Work item >> Copy the data word for word, keeping every line.

Stored data entries

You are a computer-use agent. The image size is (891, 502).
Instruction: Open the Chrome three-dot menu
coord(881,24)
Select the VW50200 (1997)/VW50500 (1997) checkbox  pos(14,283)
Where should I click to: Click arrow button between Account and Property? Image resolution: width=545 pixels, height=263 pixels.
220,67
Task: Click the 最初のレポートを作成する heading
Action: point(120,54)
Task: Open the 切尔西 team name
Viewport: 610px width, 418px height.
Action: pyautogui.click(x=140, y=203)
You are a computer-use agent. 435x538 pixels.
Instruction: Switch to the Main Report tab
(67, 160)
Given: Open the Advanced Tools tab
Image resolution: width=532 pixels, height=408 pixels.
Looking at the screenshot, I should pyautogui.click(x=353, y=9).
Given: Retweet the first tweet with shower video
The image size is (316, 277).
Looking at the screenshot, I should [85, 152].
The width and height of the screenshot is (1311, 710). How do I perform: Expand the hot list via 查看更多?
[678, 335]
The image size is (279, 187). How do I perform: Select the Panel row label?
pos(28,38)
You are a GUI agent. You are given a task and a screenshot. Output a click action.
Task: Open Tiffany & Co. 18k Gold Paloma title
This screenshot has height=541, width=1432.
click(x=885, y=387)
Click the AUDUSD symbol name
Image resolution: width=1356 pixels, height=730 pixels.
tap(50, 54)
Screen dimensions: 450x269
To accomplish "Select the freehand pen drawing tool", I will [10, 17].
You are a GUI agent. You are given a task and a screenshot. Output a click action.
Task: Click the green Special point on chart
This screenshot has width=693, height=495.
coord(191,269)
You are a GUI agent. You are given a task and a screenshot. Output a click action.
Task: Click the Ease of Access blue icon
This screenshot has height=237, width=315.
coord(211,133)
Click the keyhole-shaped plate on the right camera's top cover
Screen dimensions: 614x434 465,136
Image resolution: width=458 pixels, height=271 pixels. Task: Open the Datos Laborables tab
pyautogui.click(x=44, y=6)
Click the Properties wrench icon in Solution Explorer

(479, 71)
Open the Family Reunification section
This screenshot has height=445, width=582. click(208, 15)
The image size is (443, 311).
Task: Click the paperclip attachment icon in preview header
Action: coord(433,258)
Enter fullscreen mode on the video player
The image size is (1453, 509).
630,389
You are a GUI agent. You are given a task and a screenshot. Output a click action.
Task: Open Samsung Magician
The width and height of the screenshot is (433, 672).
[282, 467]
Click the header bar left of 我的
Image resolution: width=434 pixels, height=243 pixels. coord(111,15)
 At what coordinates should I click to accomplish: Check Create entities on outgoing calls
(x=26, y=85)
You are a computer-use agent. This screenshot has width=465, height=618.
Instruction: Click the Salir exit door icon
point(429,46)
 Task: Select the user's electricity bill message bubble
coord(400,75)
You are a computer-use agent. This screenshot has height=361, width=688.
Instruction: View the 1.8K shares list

Expected answer >>
You are a computer-use agent. The image size is (891, 502).
Instruction: Open the Chrome three-dot menu
coord(881,24)
Select the VW50200 (1997)/VW50500 (1997) checkbox  pos(14,283)
Where should I click to: Click arrow button between Account and Property? Image resolution: width=545 pixels, height=263 pixels.
220,67
Task: Click the 最初のレポートを作成する heading
Action: point(120,54)
Task: Open the 切尔西 team name
Viewport: 610px width, 418px height.
Action: pyautogui.click(x=140, y=203)
You are a computer-use agent. 435x538 pixels.
Instruction: Switch to the Main Report tab
(67, 160)
Given: Open the Advanced Tools tab
Image resolution: width=532 pixels, height=408 pixels.
Looking at the screenshot, I should pyautogui.click(x=353, y=9).
Given: Retweet the first tweet with shower video
The image size is (316, 277).
Looking at the screenshot, I should [85, 152].
The width and height of the screenshot is (1311, 710). How do I perform: Expand the hot list via 查看更多?
[678, 335]
The image size is (279, 187). How do I perform: Select the Panel row label?
pos(28,38)
You are a GUI agent. You are given a task and a screenshot. Output a click action.
Task: Open Tiffany & Co. 18k Gold Paloma title
This screenshot has height=541, width=1432.
click(x=885, y=387)
Click the AUDUSD symbol name
Image resolution: width=1356 pixels, height=730 pixels.
tap(50, 54)
Screen dimensions: 450x269
To accomplish "Select the freehand pen drawing tool", I will [10, 17].
You are a GUI agent. You are given a task and a screenshot. Output a click action.
Task: Click the green Special point on chart
This screenshot has width=693, height=495.
coord(191,269)
You are a GUI agent. You are given a task and a screenshot. Output a click action.
Task: Click the Ease of Access blue icon
This screenshot has height=237, width=315.
coord(211,133)
Click the keyhole-shaped plate on the right camera's top cover
Screen dimensions: 614x434 465,136
Image resolution: width=458 pixels, height=271 pixels. Task: Open the Datos Laborables tab
pyautogui.click(x=44, y=6)
Click the Properties wrench icon in Solution Explorer

(479, 71)
Open the Family Reunification section
This screenshot has height=445, width=582. click(208, 15)
The image size is (443, 311).
Task: Click the paperclip attachment icon in preview header
Action: coord(433,258)
Enter fullscreen mode on the video player
The image size is (1453, 509).
630,389
You are a GUI agent. You are given a task and a screenshot. Output a click action.
Task: Open Samsung Magician
The width and height of the screenshot is (433, 672).
[282, 467]
Click the header bar left of 我的
Image resolution: width=434 pixels, height=243 pixels. coord(111,15)
 At what coordinates should I click to accomplish: Check Create entities on outgoing calls
(x=26, y=85)
You are a computer-use agent. This screenshot has width=465, height=618.
Instruction: Click the Salir exit door icon
point(429,46)
 Task: Select the user's electricity bill message bubble
coord(400,75)
You are a computer-use agent. This screenshot has height=361, width=688.
Instruction: View the 1.8K shares list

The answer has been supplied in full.